The Planted Tank Forum banner

1 - 2 of 2 Posts

·
Registered
Joined
·
2 Posts
Discussion Starter #1
Hello,

I've been looking into keeping Apistogrammas however my local tap water has a high pH and is relatively hard. I understand Apistos prefer softer, acidic water so thought that I could achieve this by mixing my tap water and de-ionized water in a set ratio to reach a desired pH.

I take A level chemistry and calculated that in my 8.5 litre water change I would need 7 litres of tap water (pH 7.8) and 1.5 litres of de-ionized water (pH 6.4). I tried to do this today for my first water change however after testing the pH of the water I was about to put in the pH came out as 7.8 still.

I use test strips which I know can be inaccurate so thought that this may be the reason for the high pH. I have also read somewhere that hard, alkaline water contains buffers which resist changes in pH, is this true? If so, what method would you recommend to lower the pH and soften my water? I don't particularly want to invest in an RO unit, as I currently don't have the time or money to arrange that.

Thank you for any help!

- Sam
 

·
Registered
Joined
·
1,495 Posts
Hello,

I've been looking into keeping Apistogrammas however my local tap water has a high pH and is relatively hard.

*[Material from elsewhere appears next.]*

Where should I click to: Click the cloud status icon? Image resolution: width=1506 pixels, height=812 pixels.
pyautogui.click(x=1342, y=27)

I understand Apistos prefer softer, acidic water so thought that I could achieve this by mixing my tap water and de-ionized water in a set ratio to reach a desired pH.

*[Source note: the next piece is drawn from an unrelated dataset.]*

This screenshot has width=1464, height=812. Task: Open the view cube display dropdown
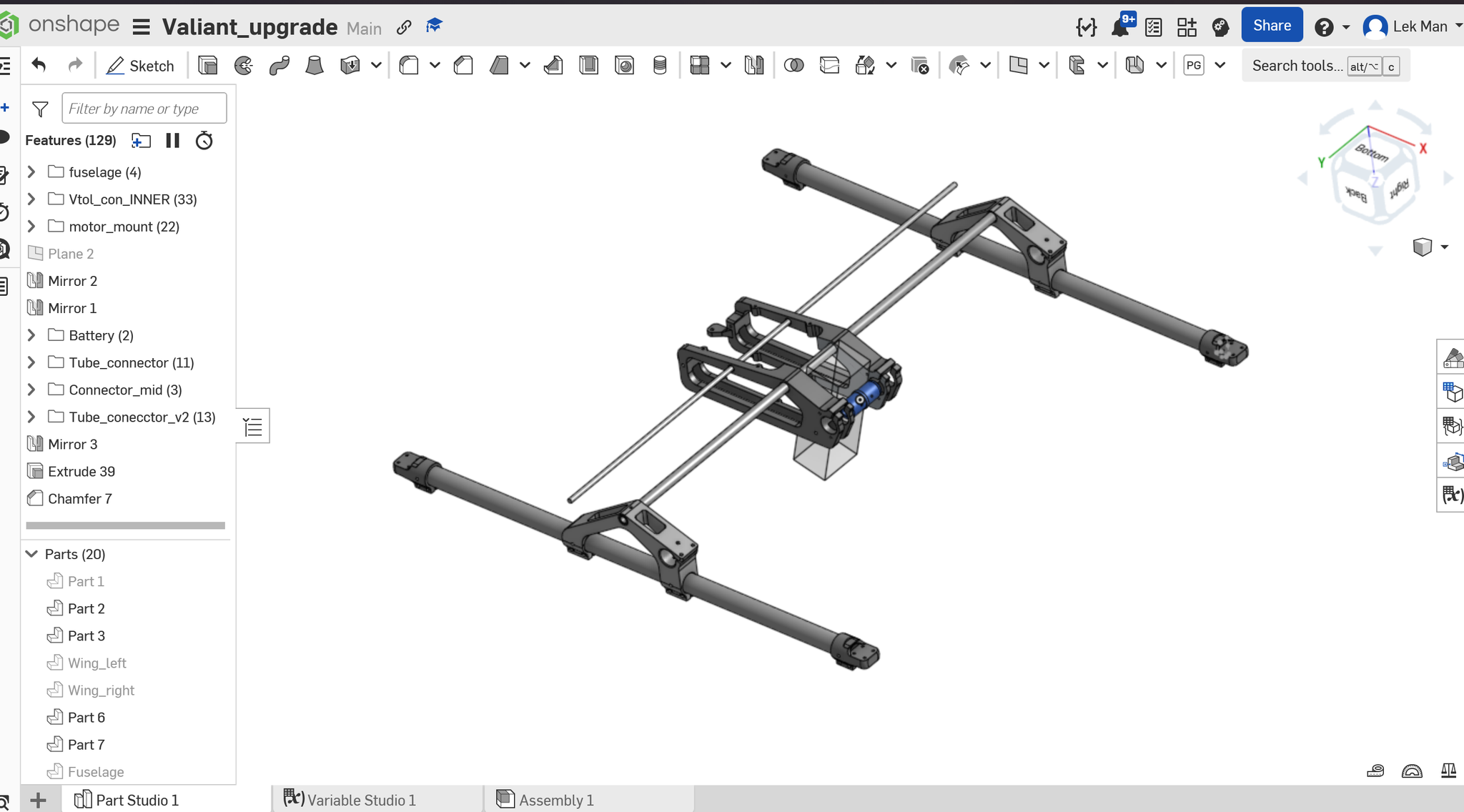[1444, 247]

I take A level chemistry and calculated that in my 8.5 litre water change I would need 7 litres of tap water (pH 7.8) and 1.5 litres of de-ionized water (pH 6.4). I tried to do this today for my first water change however after testing the pH of the water I was about to put in the pH came out as 7.8 still.

I use test strips which I know can be inaccurate so thought that this may be the reason for the high pH. I have also read somewhere that hard, alkaline water contains buffers which resist changes in pH, is this true? If so, what method would you recommend to lower the pH and soften my water? I don't particularly want to invest in an RO unit, as I currently don't have the time or money to arrange that.

Thank you for any help!

- Sam
Buffering substrates such as ADA Amazonia will lower your KH/PH and will continue to do so until its buffering capacity is depleted.